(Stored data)
——

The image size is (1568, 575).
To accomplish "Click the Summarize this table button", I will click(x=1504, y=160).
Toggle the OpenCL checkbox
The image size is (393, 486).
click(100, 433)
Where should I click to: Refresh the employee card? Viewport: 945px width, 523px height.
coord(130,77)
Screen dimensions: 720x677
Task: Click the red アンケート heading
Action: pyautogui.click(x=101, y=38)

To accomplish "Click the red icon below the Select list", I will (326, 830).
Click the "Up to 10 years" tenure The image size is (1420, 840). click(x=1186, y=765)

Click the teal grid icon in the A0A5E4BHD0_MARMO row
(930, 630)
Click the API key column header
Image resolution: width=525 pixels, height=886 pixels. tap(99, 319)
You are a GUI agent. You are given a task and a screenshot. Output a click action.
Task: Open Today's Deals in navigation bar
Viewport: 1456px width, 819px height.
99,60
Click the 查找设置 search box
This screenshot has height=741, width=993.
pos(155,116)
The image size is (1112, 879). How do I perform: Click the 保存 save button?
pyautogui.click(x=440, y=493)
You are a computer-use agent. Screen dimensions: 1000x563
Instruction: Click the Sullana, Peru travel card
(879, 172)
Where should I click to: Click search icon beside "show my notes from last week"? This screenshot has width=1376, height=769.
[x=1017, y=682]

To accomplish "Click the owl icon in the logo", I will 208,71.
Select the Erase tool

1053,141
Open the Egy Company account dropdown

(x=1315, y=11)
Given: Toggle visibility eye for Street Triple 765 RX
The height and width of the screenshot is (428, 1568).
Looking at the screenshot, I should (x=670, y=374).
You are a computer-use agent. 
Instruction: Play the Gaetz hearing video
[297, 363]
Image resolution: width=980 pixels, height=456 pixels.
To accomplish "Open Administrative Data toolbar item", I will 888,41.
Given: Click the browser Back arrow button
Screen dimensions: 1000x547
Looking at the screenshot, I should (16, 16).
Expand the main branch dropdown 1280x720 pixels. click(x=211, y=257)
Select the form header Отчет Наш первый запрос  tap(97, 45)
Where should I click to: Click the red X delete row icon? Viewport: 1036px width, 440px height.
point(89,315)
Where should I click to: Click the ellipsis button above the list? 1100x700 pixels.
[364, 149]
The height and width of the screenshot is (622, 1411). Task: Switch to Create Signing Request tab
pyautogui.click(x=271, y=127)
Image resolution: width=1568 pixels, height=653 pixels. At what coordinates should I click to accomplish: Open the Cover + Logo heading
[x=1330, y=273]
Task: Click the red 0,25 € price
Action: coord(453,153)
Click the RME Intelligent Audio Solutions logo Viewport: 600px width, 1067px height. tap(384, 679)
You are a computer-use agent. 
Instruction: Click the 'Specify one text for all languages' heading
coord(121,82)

——

--- WHAT IS EXPECTED ---
Reproduce exactly the line that contains "The height and width of the screenshot is (428, 1568)." together with each line after it to the end of the entries; include no other lines.

--- RESPONSE AREA ---
The height and width of the screenshot is (428, 1568).
Looking at the screenshot, I should (x=670, y=374).
You are a computer-use agent. 
Instruction: Play the Gaetz hearing video
[297, 363]
Image resolution: width=980 pixels, height=456 pixels.
To accomplish "Open Administrative Data toolbar item", I will 888,41.
Given: Click the browser Back arrow button
Screen dimensions: 1000x547
Looking at the screenshot, I should (16, 16).
Expand the main branch dropdown 1280x720 pixels. click(x=211, y=257)
Select the form header Отчет Наш первый запрос  tap(97, 45)
Where should I click to: Click the red X delete row icon? Viewport: 1036px width, 440px height.
point(89,315)
Where should I click to: Click the ellipsis button above the list? 1100x700 pixels.
[364, 149]
The height and width of the screenshot is (622, 1411). Task: Switch to Create Signing Request tab
pyautogui.click(x=271, y=127)
Image resolution: width=1568 pixels, height=653 pixels. At what coordinates should I click to accomplish: Open the Cover + Logo heading
[x=1330, y=273]
Task: Click the red 0,25 € price
Action: coord(453,153)
Click the RME Intelligent Audio Solutions logo Viewport: 600px width, 1067px height. tap(384, 679)
You are a computer-use agent. 
Instruction: Click the 'Specify one text for all languages' heading
coord(121,82)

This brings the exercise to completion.